Work order
Please give back the listing below in full. Change nothing.

Data to use

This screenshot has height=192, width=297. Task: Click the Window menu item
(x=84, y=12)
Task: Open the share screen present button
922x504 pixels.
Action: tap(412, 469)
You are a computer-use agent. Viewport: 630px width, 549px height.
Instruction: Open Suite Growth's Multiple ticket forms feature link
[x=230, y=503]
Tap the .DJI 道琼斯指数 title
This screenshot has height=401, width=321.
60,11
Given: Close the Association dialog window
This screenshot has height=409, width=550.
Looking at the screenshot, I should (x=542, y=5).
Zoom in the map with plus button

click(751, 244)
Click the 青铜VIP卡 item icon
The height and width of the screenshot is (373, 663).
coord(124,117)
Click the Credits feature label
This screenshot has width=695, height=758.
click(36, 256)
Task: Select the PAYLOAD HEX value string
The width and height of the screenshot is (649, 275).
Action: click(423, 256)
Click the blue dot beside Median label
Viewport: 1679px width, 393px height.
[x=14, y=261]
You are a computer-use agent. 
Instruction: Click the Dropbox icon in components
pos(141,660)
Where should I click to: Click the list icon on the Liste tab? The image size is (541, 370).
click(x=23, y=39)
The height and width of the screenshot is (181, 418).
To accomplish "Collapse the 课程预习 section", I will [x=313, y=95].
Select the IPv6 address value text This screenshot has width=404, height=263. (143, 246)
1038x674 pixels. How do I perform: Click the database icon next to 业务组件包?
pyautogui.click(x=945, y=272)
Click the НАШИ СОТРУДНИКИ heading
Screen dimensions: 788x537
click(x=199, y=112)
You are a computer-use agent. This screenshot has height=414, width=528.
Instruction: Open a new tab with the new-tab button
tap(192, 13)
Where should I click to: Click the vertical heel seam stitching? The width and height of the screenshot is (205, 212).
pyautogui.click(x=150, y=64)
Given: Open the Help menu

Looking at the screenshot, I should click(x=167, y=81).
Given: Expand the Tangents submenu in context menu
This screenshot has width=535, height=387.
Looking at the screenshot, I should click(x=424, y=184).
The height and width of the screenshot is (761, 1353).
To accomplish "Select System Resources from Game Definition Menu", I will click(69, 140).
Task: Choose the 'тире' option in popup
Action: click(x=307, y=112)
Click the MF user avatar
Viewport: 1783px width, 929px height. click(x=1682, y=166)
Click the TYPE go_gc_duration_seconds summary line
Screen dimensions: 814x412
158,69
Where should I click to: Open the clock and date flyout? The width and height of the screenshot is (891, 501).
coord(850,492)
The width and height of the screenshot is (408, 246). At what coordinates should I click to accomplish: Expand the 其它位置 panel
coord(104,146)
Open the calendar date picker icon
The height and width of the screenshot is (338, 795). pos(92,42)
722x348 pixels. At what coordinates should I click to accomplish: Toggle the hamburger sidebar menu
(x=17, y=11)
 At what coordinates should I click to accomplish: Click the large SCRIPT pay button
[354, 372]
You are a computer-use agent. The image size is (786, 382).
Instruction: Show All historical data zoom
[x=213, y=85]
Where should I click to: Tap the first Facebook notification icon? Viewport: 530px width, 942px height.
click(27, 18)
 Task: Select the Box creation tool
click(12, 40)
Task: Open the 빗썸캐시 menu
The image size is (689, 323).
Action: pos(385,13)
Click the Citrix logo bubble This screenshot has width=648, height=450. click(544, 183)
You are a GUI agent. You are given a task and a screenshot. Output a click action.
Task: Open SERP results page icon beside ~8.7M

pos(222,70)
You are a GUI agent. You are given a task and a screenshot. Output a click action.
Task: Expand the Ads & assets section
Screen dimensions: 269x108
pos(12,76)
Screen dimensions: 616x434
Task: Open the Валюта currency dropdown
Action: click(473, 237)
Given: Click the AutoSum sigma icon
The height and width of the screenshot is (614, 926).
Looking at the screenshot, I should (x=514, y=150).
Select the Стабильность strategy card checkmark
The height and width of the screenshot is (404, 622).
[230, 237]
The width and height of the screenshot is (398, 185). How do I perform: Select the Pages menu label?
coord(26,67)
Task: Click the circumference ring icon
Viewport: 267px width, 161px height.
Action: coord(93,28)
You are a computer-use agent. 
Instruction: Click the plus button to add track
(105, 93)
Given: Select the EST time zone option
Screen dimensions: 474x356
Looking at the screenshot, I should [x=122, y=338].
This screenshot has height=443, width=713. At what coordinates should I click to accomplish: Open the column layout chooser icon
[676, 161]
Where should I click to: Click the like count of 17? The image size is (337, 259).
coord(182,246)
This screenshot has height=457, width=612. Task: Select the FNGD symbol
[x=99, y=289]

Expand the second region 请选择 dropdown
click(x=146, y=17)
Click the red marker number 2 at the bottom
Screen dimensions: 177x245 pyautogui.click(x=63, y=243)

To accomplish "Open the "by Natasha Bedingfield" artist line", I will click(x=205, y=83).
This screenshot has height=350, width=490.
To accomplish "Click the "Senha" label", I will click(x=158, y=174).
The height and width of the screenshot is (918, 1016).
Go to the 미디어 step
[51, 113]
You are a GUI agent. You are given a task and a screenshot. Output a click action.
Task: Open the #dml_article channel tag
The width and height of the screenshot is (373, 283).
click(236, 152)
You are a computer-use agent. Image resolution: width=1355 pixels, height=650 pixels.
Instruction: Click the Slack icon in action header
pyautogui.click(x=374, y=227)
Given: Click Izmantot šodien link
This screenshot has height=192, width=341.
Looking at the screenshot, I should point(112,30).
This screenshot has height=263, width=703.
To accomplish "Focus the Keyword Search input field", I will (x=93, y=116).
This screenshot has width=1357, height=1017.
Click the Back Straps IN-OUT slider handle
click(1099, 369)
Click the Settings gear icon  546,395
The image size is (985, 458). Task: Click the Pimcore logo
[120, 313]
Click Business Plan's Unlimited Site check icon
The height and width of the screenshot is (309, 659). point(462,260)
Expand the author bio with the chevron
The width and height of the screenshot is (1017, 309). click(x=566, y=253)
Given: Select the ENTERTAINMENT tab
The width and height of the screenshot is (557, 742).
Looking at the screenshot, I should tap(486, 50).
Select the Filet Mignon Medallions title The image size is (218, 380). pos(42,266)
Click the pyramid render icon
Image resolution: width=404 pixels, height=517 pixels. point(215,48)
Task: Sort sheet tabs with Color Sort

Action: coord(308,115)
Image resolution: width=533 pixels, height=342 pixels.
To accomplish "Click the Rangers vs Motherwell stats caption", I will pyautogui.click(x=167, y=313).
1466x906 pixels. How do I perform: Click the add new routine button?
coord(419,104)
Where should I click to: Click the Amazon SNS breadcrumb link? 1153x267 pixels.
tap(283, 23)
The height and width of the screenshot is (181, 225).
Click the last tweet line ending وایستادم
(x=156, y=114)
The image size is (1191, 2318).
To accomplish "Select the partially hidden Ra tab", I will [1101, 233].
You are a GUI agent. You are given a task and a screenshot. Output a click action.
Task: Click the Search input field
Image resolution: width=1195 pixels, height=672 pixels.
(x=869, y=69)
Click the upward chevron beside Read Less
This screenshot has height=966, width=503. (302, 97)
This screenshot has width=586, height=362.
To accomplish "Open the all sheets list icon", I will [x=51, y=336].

Output below
This screenshot has height=192, width=297. Task: Click the Window menu item
(x=84, y=12)
Task: Open the share screen present button
922x504 pixels.
Action: tap(412, 469)
You are a computer-use agent. Viewport: 630px width, 549px height.
Instruction: Open Suite Growth's Multiple ticket forms feature link
[x=230, y=503]
Tap the .DJI 道琼斯指数 title
This screenshot has height=401, width=321.
60,11
Given: Close the Association dialog window
This screenshot has height=409, width=550.
Looking at the screenshot, I should (x=542, y=5).
Zoom in the map with plus button

click(751, 244)
Click the 青铜VIP卡 item icon
The height and width of the screenshot is (373, 663).
coord(124,117)
Click the Credits feature label
This screenshot has width=695, height=758.
click(36, 256)
Task: Select the PAYLOAD HEX value string
The width and height of the screenshot is (649, 275).
Action: click(423, 256)
Click the blue dot beside Median label
Viewport: 1679px width, 393px height.
[x=14, y=261]
You are a computer-use agent. 
Instruction: Click the Dropbox icon in components
pos(141,660)
Where should I click to: Click the list icon on the Liste tab? The image size is (541, 370).
click(x=23, y=39)
The height and width of the screenshot is (181, 418).
To accomplish "Collapse the 课程预习 section", I will [x=313, y=95].
Select the IPv6 address value text This screenshot has width=404, height=263. (143, 246)
1038x674 pixels. How do I perform: Click the database icon next to 业务组件包?
pyautogui.click(x=945, y=272)
Click the НАШИ СОТРУДНИКИ heading
Screen dimensions: 788x537
click(x=199, y=112)
You are a computer-use agent. This screenshot has height=414, width=528.
Instruction: Open a new tab with the new-tab button
tap(192, 13)
Where should I click to: Click the vertical heel seam stitching? The width and height of the screenshot is (205, 212).
pyautogui.click(x=150, y=64)
Given: Open the Help menu

Looking at the screenshot, I should click(x=167, y=81).
Given: Expand the Tangents submenu in context menu
This screenshot has width=535, height=387.
Looking at the screenshot, I should click(x=424, y=184).
The height and width of the screenshot is (761, 1353).
To accomplish "Select System Resources from Game Definition Menu", I will click(69, 140).
Task: Choose the 'тире' option in popup
Action: click(x=307, y=112)
Click the MF user avatar
Viewport: 1783px width, 929px height. click(x=1682, y=166)
Click the TYPE go_gc_duration_seconds summary line
Screen dimensions: 814x412
158,69
Where should I click to: Open the clock and date flyout? The width and height of the screenshot is (891, 501).
coord(850,492)
The width and height of the screenshot is (408, 246). At what coordinates should I click to accomplish: Expand the 其它位置 panel
coord(104,146)
Open the calendar date picker icon
The height and width of the screenshot is (338, 795). pos(92,42)
722x348 pixels. At what coordinates should I click to accomplish: Toggle the hamburger sidebar menu
(x=17, y=11)
 At what coordinates should I click to accomplish: Click the large SCRIPT pay button
[354, 372]
You are a computer-use agent. The image size is (786, 382).
Instruction: Show All historical data zoom
[x=213, y=85]
Where should I click to: Tap the first Facebook notification icon? Viewport: 530px width, 942px height.
click(27, 18)
 Task: Select the Box creation tool
click(12, 40)
Task: Open the 빗썸캐시 menu
The image size is (689, 323).
Action: pos(385,13)
Click the Citrix logo bubble This screenshot has width=648, height=450. click(544, 183)
You are a GUI agent. You are given a task and a screenshot. Output a click action.
Task: Open SERP results page icon beside ~8.7M

pos(222,70)
You are a GUI agent. You are given a task and a screenshot. Output a click action.
Task: Expand the Ads & assets section
Screen dimensions: 269x108
pos(12,76)
Screen dimensions: 616x434
Task: Open the Валюта currency dropdown
Action: click(473, 237)
Given: Click the AutoSum sigma icon
The height and width of the screenshot is (614, 926).
Looking at the screenshot, I should (x=514, y=150).
Select the Стабильность strategy card checkmark
The height and width of the screenshot is (404, 622).
[230, 237]
The width and height of the screenshot is (398, 185). How do I perform: Select the Pages menu label?
coord(26,67)
Task: Click the circumference ring icon
Viewport: 267px width, 161px height.
Action: coord(93,28)
You are a computer-use agent. 
Instruction: Click the plus button to add track
(105, 93)
Given: Select the EST time zone option
Screen dimensions: 474x356
Looking at the screenshot, I should [x=122, y=338].
This screenshot has height=443, width=713. At what coordinates should I click to accomplish: Open the column layout chooser icon
[676, 161]
Where should I click to: Click the like count of 17? The image size is (337, 259).
coord(182,246)
This screenshot has height=457, width=612. Task: Select the FNGD symbol
[x=99, y=289]

Expand the second region 请选择 dropdown
click(x=146, y=17)
Click the red marker number 2 at the bottom
Screen dimensions: 177x245 pyautogui.click(x=63, y=243)

To accomplish "Open the "by Natasha Bedingfield" artist line", I will click(x=205, y=83).
This screenshot has height=350, width=490.
To accomplish "Click the "Senha" label", I will click(x=158, y=174).
The height and width of the screenshot is (918, 1016).
Go to the 미디어 step
[51, 113]
You are a GUI agent. You are given a task and a screenshot. Output a click action.
Task: Open the #dml_article channel tag
The width and height of the screenshot is (373, 283).
click(236, 152)
You are a computer-use agent. Image resolution: width=1355 pixels, height=650 pixels.
Instruction: Click the Slack icon in action header
pyautogui.click(x=374, y=227)
Given: Click Izmantot šodien link
This screenshot has height=192, width=341.
Looking at the screenshot, I should point(112,30).
This screenshot has height=263, width=703.
To accomplish "Focus the Keyword Search input field", I will (x=93, y=116).
This screenshot has width=1357, height=1017.
Click the Back Straps IN-OUT slider handle
click(1099, 369)
Click the Settings gear icon  546,395
The image size is (985, 458). Task: Click the Pimcore logo
[120, 313]
Click Business Plan's Unlimited Site check icon
The height and width of the screenshot is (309, 659). point(462,260)
Expand the author bio with the chevron
The width and height of the screenshot is (1017, 309). click(x=566, y=253)
Given: Select the ENTERTAINMENT tab
The width and height of the screenshot is (557, 742).
Looking at the screenshot, I should tap(486, 50).
Select the Filet Mignon Medallions title The image size is (218, 380). pos(42,266)
Click the pyramid render icon
Image resolution: width=404 pixels, height=517 pixels. point(215,48)
Task: Sort sheet tabs with Color Sort

Action: coord(308,115)
Image resolution: width=533 pixels, height=342 pixels.
To accomplish "Click the Rangers vs Motherwell stats caption", I will pyautogui.click(x=167, y=313).
1466x906 pixels. How do I perform: Click the add new routine button?
coord(419,104)
Where should I click to: Click the Amazon SNS breadcrumb link? 1153x267 pixels.
tap(283, 23)
The height and width of the screenshot is (181, 225).
Click the last tweet line ending وایستادم
(x=156, y=114)
The image size is (1191, 2318).
To accomplish "Select the partially hidden Ra tab", I will [1101, 233].
You are a GUI agent. You are given a task and a screenshot. Output a click action.
Task: Click the Search input field
Image resolution: width=1195 pixels, height=672 pixels.
(x=869, y=69)
Click the upward chevron beside Read Less
This screenshot has height=966, width=503. (302, 97)
This screenshot has width=586, height=362.
To accomplish "Open the all sheets list icon", I will [x=51, y=336].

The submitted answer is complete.